> Problem: Could you repeat, word for word, the line with "935x639 pixels. How" and every line after it in the records below, leaving out any pictures?

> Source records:

╭──

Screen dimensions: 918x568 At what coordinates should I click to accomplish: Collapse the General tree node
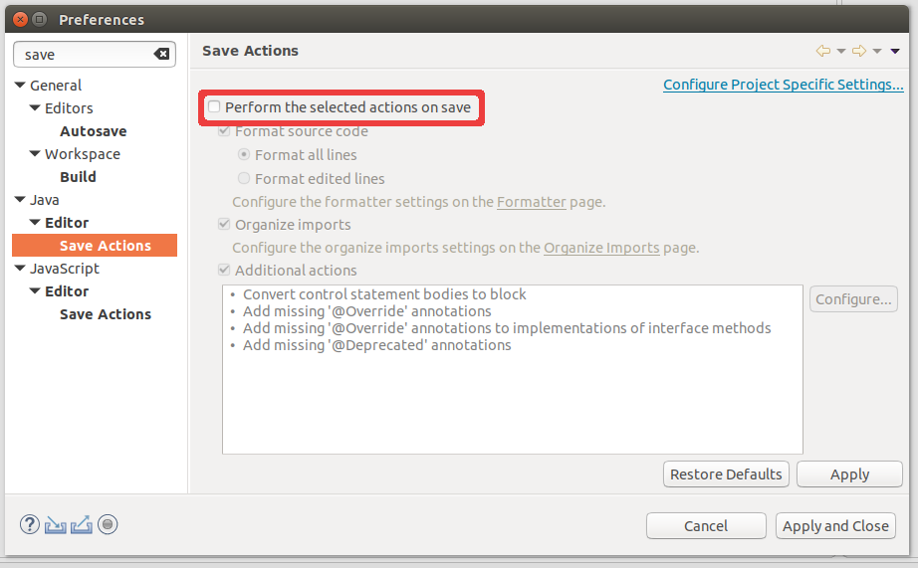(20, 86)
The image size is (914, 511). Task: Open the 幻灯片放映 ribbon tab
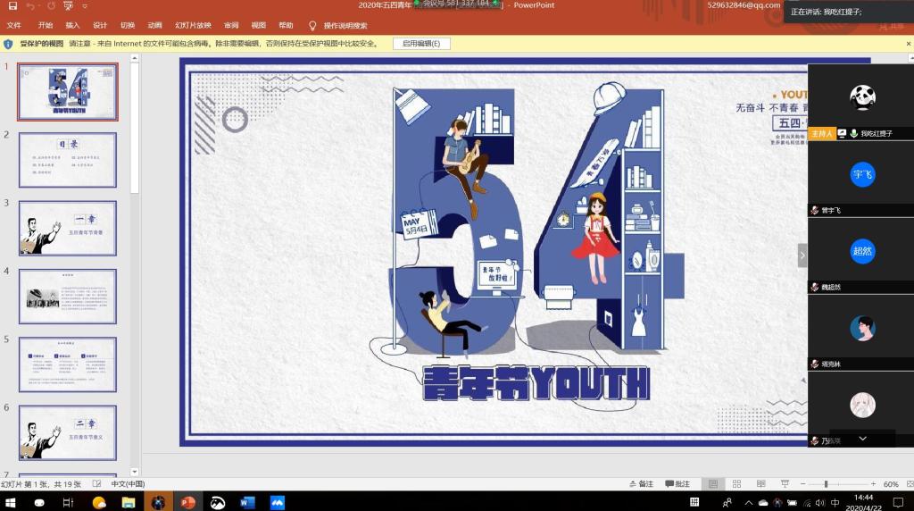(x=193, y=26)
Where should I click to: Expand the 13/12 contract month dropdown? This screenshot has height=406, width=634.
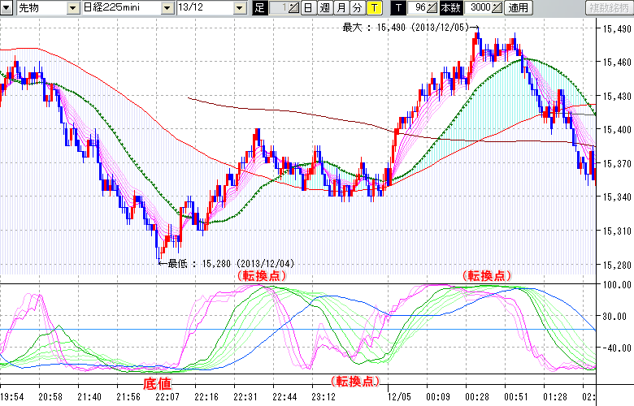239,8
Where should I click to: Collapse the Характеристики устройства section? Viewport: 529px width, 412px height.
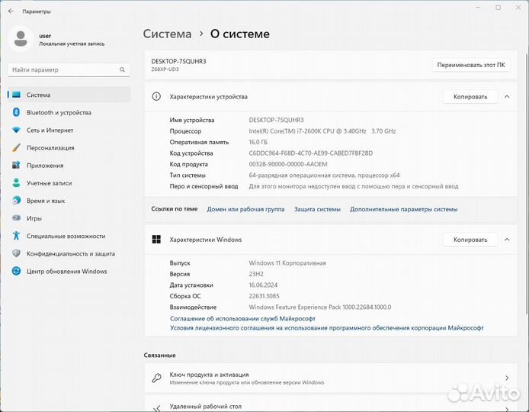click(x=506, y=97)
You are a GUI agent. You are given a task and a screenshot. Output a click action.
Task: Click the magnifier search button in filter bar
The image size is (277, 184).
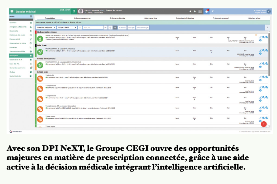(115, 28)
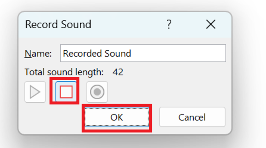Click the sound length value 42

pos(118,72)

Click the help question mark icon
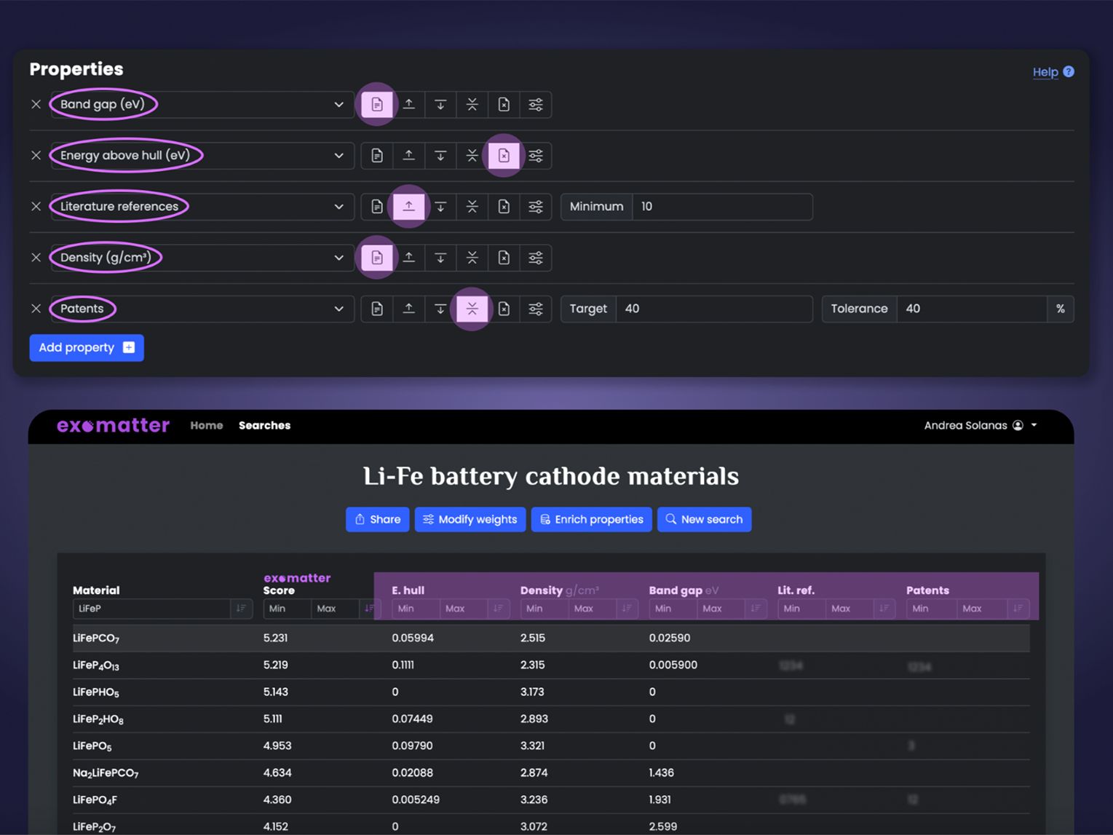pyautogui.click(x=1068, y=71)
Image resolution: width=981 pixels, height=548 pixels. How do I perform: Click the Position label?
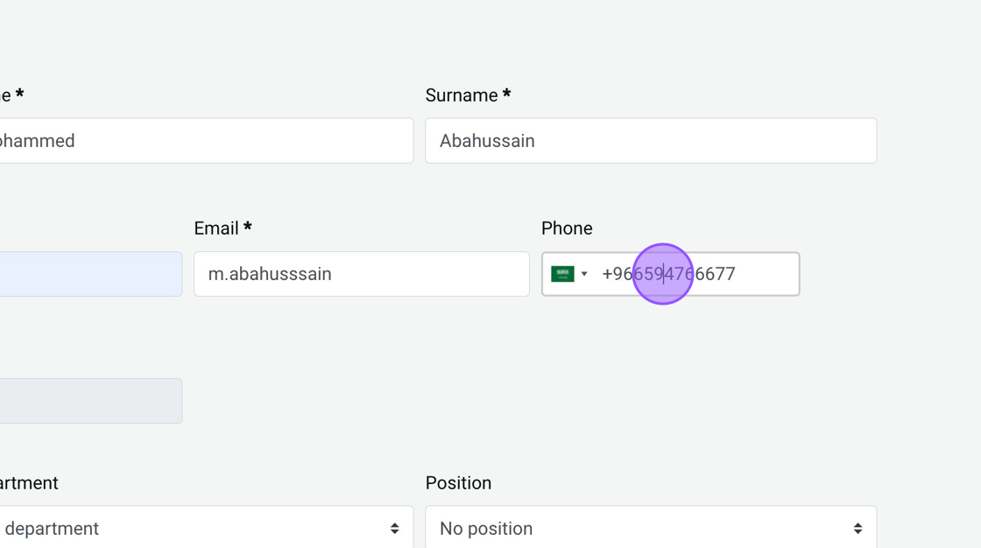[458, 483]
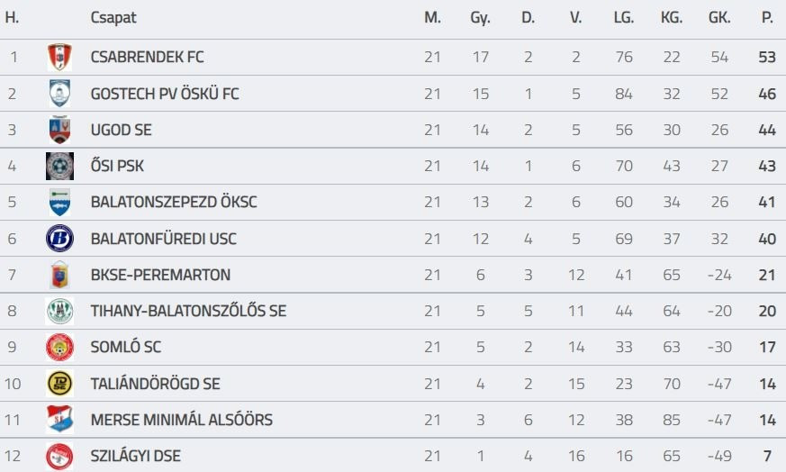Viewport: 786px width, 472px height.
Task: Open the GOSTECH PV ÖSKÜ FC link
Action: tap(165, 94)
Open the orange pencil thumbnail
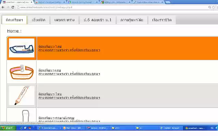The image size is (218, 136). coord(21,96)
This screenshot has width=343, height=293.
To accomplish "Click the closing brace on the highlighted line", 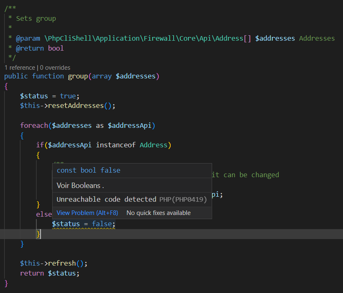I will 38,234.
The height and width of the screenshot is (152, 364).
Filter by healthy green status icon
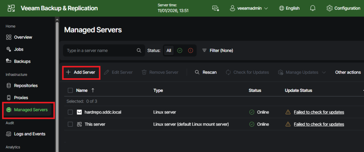(x=180, y=51)
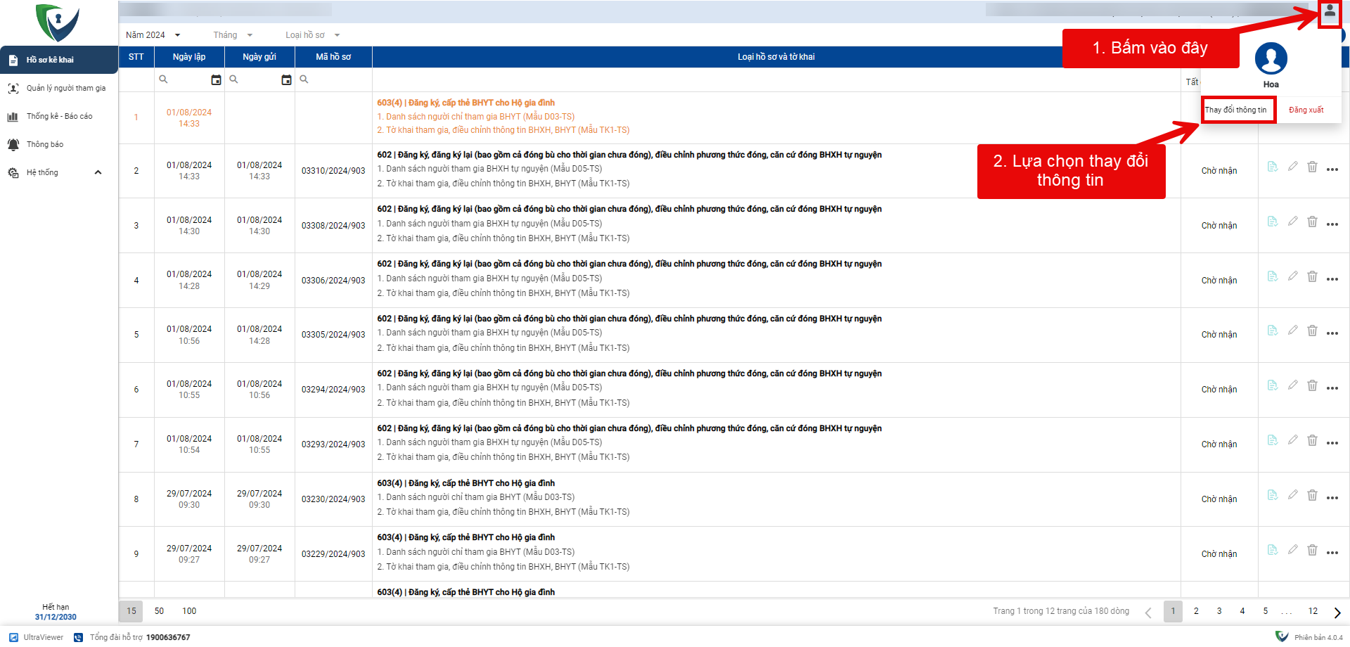
Task: Click the edit pencil icon for row 2
Action: coord(1292,167)
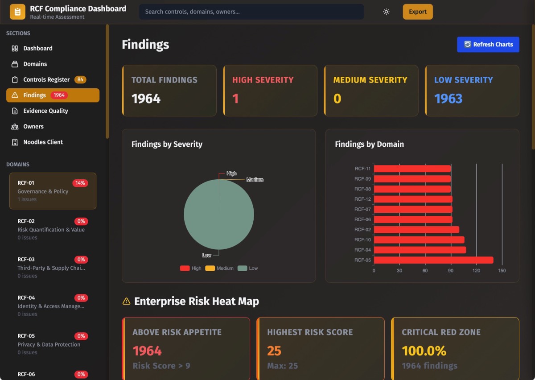
Task: Click the Refresh Charts button
Action: (488, 45)
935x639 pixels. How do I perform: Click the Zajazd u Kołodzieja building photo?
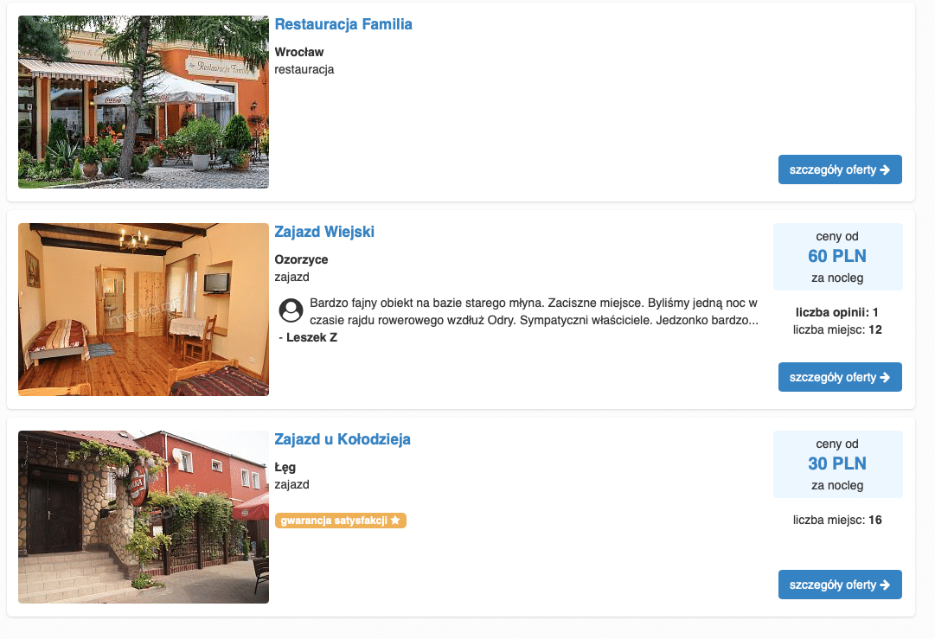tap(144, 517)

╰──

> Response to the exercise:
935x639 pixels. How do I perform: Click the Zajazd u Kołodzieja building photo?
tap(144, 517)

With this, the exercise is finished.